This week I am wandering to the city where I grew up. Coventry, in the Midlands, is a city with a long history. It is where Godiva rode the streets naked, where the original Peeping Tom first looked at what he shouldn’t, where kingmakers, nobility and powerful abbeys once ruled together. It’s where the phrase ‘true blue’ was coined, said to refer to a particular type of blue dyed cloth made in the city during the middle ages, which held its colour very well. Coventry was also a major stopping post on the way to London, so prisoners of rank, including Mary, Queen of Scots, were held here for a time before being transferred to the Tower for execution. During that time, no-one would speak to them for fear of being seen as a sympathiser, hence the idea that no-one speaks to you when you’ve been ‘sent to Coventry.’

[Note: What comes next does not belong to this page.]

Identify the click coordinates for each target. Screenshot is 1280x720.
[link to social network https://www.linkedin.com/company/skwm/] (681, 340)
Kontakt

In the 1930’s, three acres of some of the best preserved medieval streets in Europe were razed to accommodate new, wider streets and modern businesses. At the time, it was denounced as an act of vandalism in the press. Then the Second World War came, and much of the remaining town centre was destroyed in a single night of bombing on November 14, 1940, codenamed Moonlight Sonata by the Luftwaffe. There are theories that Churchill was aware of the bombing before it happened, but chose not to alert the city as it would have signalled that the Allies had cracked the Enigma code, so the city was sacrificed ‘for the greater good.’ However, these claims have never been proven.
After the war Coventry city centre was rebuilt, with modern architecture covering most of what remained. However, there are still little pockets of history hidden away, and Ford’s Hospital is one of them.
Built in 1509 as an almshouse for women, the hospital was badly damaged during the 1940’s blitz. Restored in the 1950’s, it is now seen as one of the finest examples of its type in the UK. When attempting to rebuild Shakespeare’s Globe Theatre, the designers came to Ford’s Hospital to understand Elizabethan doorways (thanks, Wikipedia!).
So on a recent trip home, I went for a wander through the town centre, taking the alleyway down by what was once Habitat and is now just a shop selling tat, to find myself outside the hospital. It’s still in use, a modern (and fairly sympathetic) extension extending the original living quarters. The little garden on the side was green and well-tended, while Christmas lights sparkled in the ancient inner courtyard. And I took these photos, to share with you.